Since nitrogen monoxide (hereinafter, referred to as NO) was found as the essential component of a muscle relaxant factor, the physiological effect of NO has been elucidated, and hence NO can be used as a neural information transmitter or an infection marker.
In particular, the analysis of the NO gas in the exhaled air has been attracting attention as a marker for nowadays continuously increasing respiratory tract infection, due to asthma or allergy. Such analysis has been also attracting attention because of the capability of noninvasive diagnosis of disease without imposing burden on patients. The NO gas concentration in the exhaled air is 2 ppb to 20 ppb in normal subjects, but is known to increase by a factor of about three in the cases of respiratory tract inflammation such as allergy and asthma. Therefore, the determination of the NO gas in the exhaled air can be utilized for the determination of degree of inflammation of the respiratory tract of a patient or for asthma care guidelines such as the determination of dosage of therapeutic medicine for asthma.
Conventionally, the method for determining NO, to be applied to the exhaled air, has been such that NO collected from the exhaled air of a patient is allowed to react with ozone under reduced pressure, and light emitted during the reaction is detected. However, this chemiluminescence method requires expensive peripheral devices such as an ozone generating device, and the maintenance of such devices is laborious.
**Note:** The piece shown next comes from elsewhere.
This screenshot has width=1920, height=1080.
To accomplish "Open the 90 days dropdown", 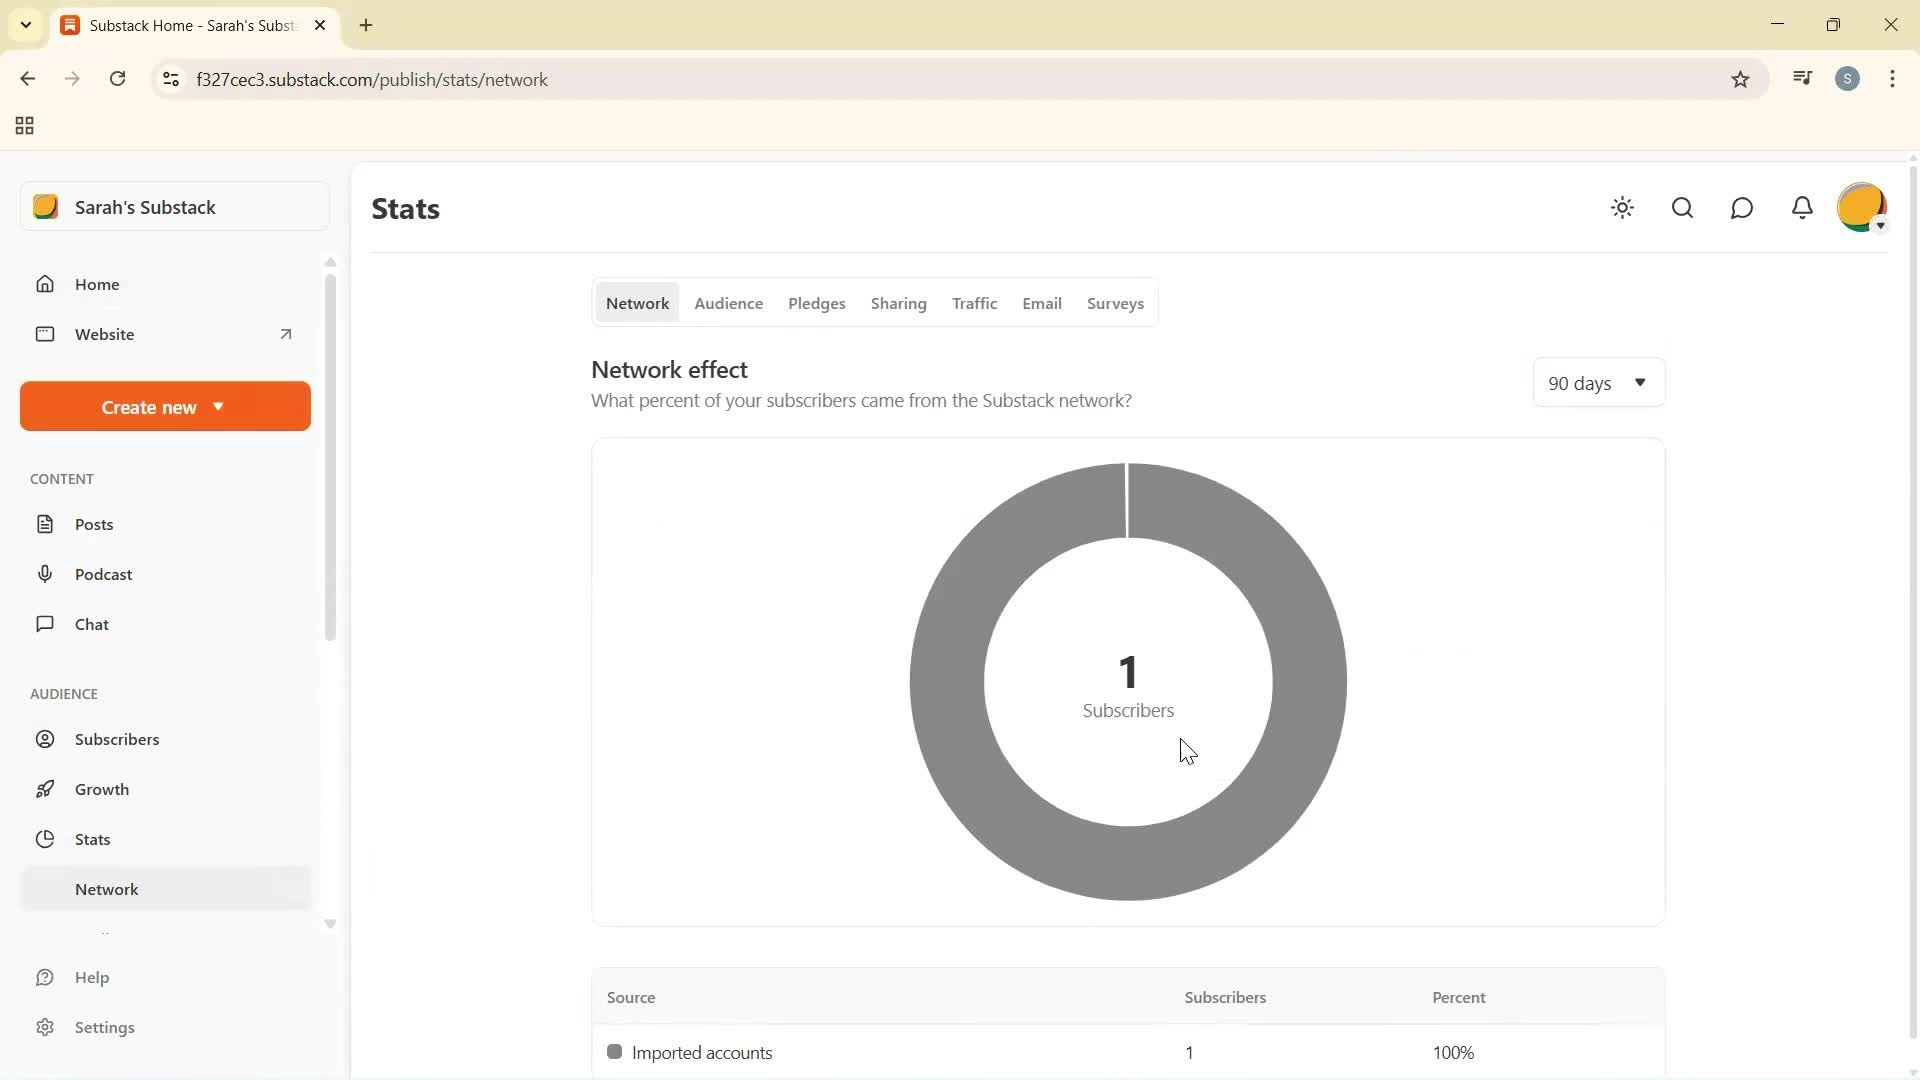I will tap(1597, 382).
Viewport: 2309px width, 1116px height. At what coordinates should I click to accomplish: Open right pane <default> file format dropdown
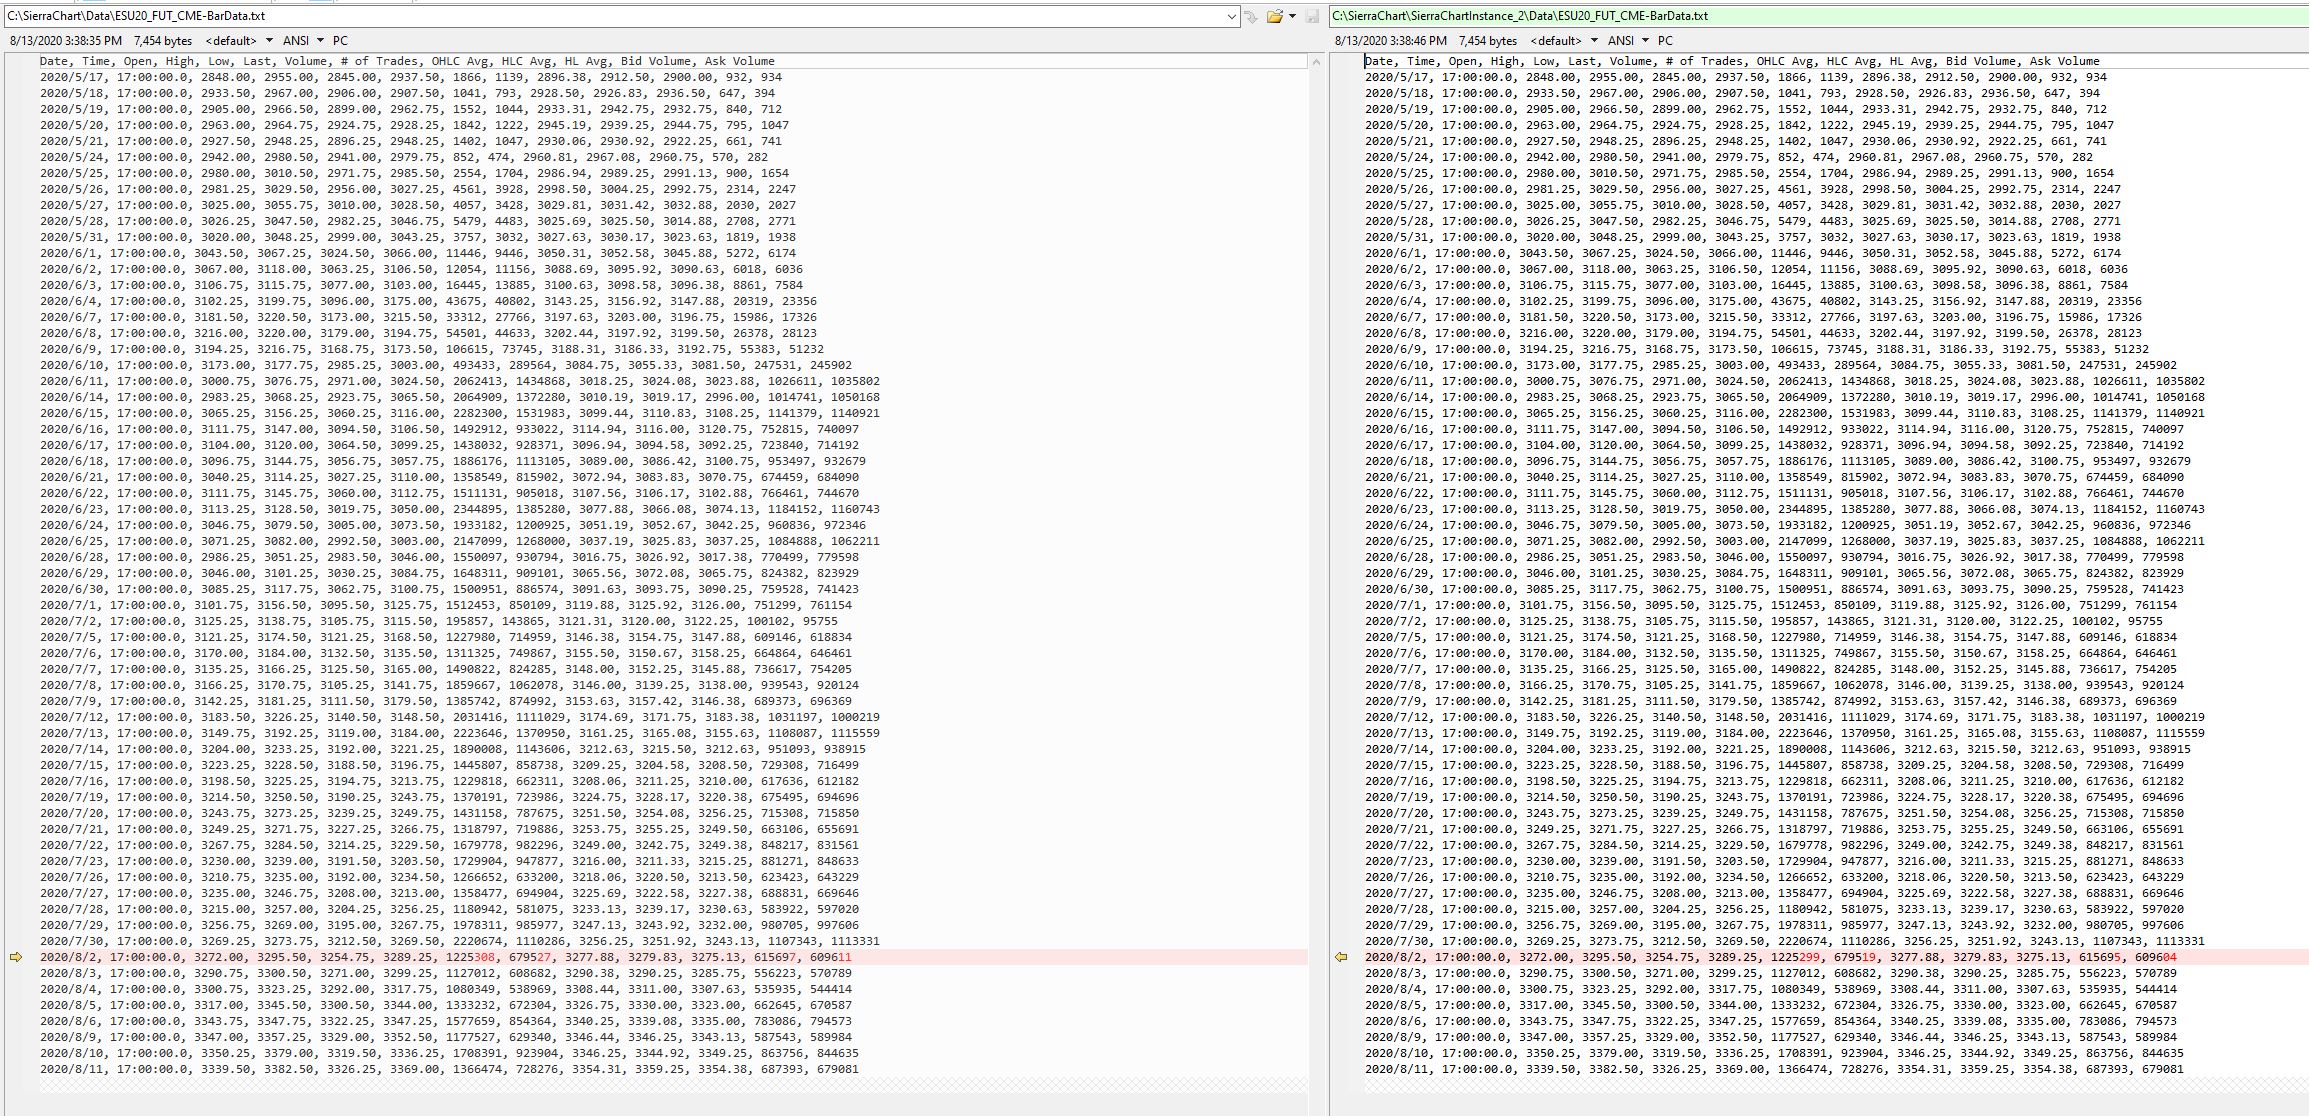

Under such circumstances, in order that an asthma patient may determine the NO concentration everyday at a hospital or at home to perform self-administration of asthma, there is a demand for a NO analyzer which is inexpensive, compact, excellent in gas selectivity and high in sensitivity.
Recently, there has been disclosed a method in which a cobalt tetrasulfothienyl porphyrin (hereinafter, referred to as Co{T(5-ST)P}) supported on sol-gel silica is reacted with NO in a vacuum chamber, and NO coordinated to Co{T(5-ST)P} is detected by spectroscopic measurement (see, for example, Non Patent Literature 1).
In this method, the Co{T(5-ST)P} supported on the surface of the sol-gel silica was heated to 200° C. for the purpose of attaining a difference between the reactivity of the nitrogen oxide gas and the reactivity of other gases, and thus 17 ppm of the NO gas was successfully sensed.
There has also been developed a NO sensor in which Ga2O3 is formed by oxidation of Ga on a GaAs field effect transistor, then a monomolecular film of hematoporphyrin IX, protoporphyrin IX, hemin, or cobalt phorphyrin II chloride is formed on the Ga2O3, and the monomolecular film is beforehand provided with a gate potential and is reacted with NO, and from the thus generated electric current change, a NO concentration is determined (see, for example, Patent Literature 1).
There has also been known a method in which in a vacuum chamber, a cobalt tetraphenylporphyrin (5,10,15,20-tetraphenyl-21H,23H-porphyrin cobalt (hereinafter, referred to as CoTPP)) and NO are reacted with each other, and the NO coordinated to the CoTPP is detected by infrared spectroscopic measurement (see, for example, Non Patent Literature 2).
There has also been disclosed a method in which a temperature controller formed of indium tin oxide is provided on the backside of a substrate for the purpose of improving reproducibility, a film containing a benzotriazaporphyrin incorporating a transition metal such as chromium (Cr3+), vanadyl (VO), manganese (Mn), cobalt (Co) and copper (Cu) is formed on the surface of the substrate to fabricate a gas sensor, and the gas sensor is preheated before the sensor is exposed to a gas. The sensor is preheated at 130° C., and the reactivity to a chlorine gas of 250 ppm to 100% in concentration has been measured with a conductivity change. The preheating effect on sensor recovery is as follows: in the case of nonpreheating treatment, the sensor recovery takes 24 hours after the exposure to the gas; in the case of a preheating temperature of 190° C., the sensor is recovered in 4 minutes; with the preheating at such a high temperature of 190° C., the second and later runs of exposure undergo a gradual decrease in the change magnitude of the sensor with respect to a chlorine gas, and thus the sensor is degraded (see, for example, Patent Literature 2).
There has also been disclosed a volatile gas detection method which disposes, for the purpose of determining VOC gas components, a plurality of porphyrins selected from the group consisting of porphyrins each adopting, as a porphyrin central metal, tin (Sn4+), cobalt (Co3+ or Co2+), chromium (Cr3+), iron (Fe3+), ruthenium (Ru2+), zinc (Zn2+) or silver (Ag2+) and a free base porphyrin (with 2H+ instead of a metal) (see, for example, Patent Literature 3).
There have also been disclosed a method and a device for sensing harmful gases such as halogen gases and hydrogen halide gases by using, as a sensing member, a polymer matrix utilizing a free base porphyrin containing no central metal atom or a zinc tetraphenylporphyrin containing zinc (Zn) as a central metal (see, for example, Patent Literature 4).